[Items stored from a collection]
Start
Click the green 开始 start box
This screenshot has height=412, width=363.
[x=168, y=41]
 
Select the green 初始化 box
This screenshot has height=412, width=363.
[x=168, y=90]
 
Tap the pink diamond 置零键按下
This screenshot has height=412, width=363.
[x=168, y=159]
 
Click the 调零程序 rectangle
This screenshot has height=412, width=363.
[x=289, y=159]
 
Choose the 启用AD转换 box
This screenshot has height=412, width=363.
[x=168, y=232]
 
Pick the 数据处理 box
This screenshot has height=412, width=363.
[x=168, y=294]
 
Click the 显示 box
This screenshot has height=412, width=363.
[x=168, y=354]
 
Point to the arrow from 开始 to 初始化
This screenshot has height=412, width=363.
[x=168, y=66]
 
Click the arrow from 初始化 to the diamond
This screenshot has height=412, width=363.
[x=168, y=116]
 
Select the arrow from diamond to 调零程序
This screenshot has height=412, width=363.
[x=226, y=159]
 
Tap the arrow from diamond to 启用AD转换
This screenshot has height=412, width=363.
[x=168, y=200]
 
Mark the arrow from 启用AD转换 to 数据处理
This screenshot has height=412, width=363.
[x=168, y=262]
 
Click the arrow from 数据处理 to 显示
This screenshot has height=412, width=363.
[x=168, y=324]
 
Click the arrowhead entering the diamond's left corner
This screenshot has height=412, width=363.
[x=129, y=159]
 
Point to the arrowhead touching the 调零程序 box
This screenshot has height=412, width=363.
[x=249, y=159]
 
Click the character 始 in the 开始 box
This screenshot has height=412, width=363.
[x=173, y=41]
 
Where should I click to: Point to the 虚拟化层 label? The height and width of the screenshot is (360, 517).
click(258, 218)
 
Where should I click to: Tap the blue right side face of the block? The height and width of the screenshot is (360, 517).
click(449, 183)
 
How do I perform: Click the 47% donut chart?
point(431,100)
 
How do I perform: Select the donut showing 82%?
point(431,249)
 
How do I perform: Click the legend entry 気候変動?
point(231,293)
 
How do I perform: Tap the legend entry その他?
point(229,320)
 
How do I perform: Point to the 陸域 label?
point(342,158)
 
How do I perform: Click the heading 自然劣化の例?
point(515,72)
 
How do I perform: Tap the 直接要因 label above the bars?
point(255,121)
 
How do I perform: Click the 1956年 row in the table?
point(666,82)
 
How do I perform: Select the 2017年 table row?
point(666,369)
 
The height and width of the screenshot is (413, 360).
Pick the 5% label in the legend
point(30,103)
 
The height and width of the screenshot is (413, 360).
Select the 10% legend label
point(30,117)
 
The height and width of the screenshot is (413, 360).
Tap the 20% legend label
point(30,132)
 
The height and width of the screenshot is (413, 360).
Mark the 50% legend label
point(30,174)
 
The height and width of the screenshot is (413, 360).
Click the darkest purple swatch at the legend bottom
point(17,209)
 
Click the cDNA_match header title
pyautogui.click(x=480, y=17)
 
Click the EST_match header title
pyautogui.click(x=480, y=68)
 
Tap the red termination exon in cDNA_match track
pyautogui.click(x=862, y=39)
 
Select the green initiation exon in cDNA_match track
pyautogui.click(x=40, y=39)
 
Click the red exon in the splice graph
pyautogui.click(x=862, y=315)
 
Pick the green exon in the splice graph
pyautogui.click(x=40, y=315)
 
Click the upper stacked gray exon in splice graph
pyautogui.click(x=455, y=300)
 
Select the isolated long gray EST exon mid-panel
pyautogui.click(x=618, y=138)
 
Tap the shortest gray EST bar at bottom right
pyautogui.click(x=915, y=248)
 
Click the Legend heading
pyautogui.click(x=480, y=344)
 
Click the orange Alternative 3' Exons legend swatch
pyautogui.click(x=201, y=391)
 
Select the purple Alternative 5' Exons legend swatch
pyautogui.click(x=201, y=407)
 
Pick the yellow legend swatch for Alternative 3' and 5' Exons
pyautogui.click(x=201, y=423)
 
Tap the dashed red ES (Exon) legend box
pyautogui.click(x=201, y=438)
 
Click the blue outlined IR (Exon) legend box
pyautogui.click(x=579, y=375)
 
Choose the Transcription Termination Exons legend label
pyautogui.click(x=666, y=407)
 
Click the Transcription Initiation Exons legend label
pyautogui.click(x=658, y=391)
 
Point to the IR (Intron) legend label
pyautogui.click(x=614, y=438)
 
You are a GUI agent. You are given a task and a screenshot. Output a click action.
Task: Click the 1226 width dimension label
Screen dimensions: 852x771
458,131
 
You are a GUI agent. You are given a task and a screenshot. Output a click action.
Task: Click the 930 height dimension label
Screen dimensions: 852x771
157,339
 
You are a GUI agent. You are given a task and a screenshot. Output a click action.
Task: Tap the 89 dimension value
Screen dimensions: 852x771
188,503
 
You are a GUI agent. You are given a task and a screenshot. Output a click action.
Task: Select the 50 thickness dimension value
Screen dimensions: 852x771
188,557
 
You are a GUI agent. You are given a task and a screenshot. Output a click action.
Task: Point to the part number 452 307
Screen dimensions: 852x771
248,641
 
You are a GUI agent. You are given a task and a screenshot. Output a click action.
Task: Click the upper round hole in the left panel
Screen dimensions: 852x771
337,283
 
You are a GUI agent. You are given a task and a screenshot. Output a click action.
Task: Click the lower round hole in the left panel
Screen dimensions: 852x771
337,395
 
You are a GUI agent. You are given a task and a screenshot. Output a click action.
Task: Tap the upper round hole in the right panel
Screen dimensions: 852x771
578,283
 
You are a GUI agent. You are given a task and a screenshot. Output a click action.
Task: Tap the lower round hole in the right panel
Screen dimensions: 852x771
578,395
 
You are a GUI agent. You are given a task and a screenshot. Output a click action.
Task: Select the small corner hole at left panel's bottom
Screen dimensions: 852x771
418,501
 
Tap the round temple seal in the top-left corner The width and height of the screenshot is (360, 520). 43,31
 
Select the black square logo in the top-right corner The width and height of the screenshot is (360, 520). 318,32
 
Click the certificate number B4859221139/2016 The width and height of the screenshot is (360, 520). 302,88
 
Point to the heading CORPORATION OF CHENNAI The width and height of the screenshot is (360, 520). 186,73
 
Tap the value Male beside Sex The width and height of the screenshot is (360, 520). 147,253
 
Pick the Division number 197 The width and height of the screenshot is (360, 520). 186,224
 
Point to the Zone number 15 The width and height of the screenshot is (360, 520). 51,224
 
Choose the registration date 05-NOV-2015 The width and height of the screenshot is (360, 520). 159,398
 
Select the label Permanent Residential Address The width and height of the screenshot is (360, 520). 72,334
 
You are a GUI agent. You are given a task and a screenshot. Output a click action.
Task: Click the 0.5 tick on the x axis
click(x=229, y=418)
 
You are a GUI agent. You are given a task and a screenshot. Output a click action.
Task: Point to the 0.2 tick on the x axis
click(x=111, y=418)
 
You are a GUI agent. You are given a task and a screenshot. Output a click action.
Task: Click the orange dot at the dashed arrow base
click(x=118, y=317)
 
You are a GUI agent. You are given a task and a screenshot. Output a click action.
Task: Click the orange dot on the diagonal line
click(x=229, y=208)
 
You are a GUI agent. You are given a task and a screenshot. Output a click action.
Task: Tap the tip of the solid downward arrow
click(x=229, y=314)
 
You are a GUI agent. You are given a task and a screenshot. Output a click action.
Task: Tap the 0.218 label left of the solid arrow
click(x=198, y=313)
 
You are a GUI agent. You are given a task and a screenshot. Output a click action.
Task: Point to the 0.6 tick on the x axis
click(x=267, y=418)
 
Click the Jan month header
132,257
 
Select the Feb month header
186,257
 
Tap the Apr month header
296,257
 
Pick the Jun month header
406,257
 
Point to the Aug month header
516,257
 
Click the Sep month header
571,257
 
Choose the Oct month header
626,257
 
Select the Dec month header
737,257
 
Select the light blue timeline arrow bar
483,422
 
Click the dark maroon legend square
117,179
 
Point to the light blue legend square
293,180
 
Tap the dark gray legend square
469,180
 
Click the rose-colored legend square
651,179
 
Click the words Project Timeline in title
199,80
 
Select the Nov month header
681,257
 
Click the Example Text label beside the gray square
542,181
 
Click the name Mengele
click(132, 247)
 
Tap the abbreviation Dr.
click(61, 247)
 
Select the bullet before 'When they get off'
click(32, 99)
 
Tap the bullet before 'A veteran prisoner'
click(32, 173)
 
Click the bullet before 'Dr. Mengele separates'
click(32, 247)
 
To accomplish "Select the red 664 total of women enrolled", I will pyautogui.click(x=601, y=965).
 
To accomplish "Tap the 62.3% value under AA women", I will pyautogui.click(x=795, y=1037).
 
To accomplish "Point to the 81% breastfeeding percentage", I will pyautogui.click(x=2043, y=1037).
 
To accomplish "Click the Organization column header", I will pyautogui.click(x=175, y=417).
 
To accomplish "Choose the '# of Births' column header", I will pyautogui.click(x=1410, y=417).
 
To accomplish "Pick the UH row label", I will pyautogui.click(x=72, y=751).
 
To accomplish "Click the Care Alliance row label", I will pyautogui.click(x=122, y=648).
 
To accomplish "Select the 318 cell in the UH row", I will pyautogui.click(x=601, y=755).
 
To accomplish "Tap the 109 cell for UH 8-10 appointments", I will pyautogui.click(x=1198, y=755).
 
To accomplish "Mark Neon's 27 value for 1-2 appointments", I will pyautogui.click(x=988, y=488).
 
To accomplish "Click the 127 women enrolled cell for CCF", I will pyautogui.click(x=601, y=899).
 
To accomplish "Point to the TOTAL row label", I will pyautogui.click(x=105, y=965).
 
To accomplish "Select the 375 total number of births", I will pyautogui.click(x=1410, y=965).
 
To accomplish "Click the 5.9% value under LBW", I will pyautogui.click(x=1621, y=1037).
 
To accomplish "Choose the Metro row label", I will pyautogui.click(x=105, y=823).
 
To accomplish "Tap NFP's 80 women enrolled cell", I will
End
| What this task involves |
Copy the rows above word for word, from the very first line through the line that contains "click(258, 218)", including that line.

| Answer to this problem |
Click the green 开始 start box
This screenshot has height=412, width=363.
[x=168, y=41]
 
Select the green 初始化 box
This screenshot has height=412, width=363.
[x=168, y=90]
 
Tap the pink diamond 置零键按下
This screenshot has height=412, width=363.
[x=168, y=159]
 
Click the 调零程序 rectangle
This screenshot has height=412, width=363.
[x=289, y=159]
 
Choose the 启用AD转换 box
This screenshot has height=412, width=363.
[x=168, y=232]
 
Pick the 数据处理 box
This screenshot has height=412, width=363.
[x=168, y=294]
 
Click the 显示 box
This screenshot has height=412, width=363.
[x=168, y=354]
 
Point to the arrow from 开始 to 初始化
This screenshot has height=412, width=363.
[x=168, y=66]
 
Click the arrow from 初始化 to the diamond
This screenshot has height=412, width=363.
[x=168, y=116]
 
Select the arrow from diamond to 调零程序
This screenshot has height=412, width=363.
[x=226, y=159]
 
Tap the arrow from diamond to 启用AD转换
This screenshot has height=412, width=363.
[x=168, y=200]
 
Mark the arrow from 启用AD转换 to 数据处理
This screenshot has height=412, width=363.
[x=168, y=262]
 
Click the arrow from 数据处理 to 显示
This screenshot has height=412, width=363.
[x=168, y=324]
 
Click the arrowhead entering the diamond's left corner
This screenshot has height=412, width=363.
[x=129, y=159]
 
Point to the arrowhead touching the 调零程序 box
This screenshot has height=412, width=363.
[x=249, y=159]
 
Click the character 始 in the 开始 box
This screenshot has height=412, width=363.
[x=173, y=41]
 
Where should I click to: Point to the 虚拟化层 label? The height and width of the screenshot is (360, 517).
click(258, 218)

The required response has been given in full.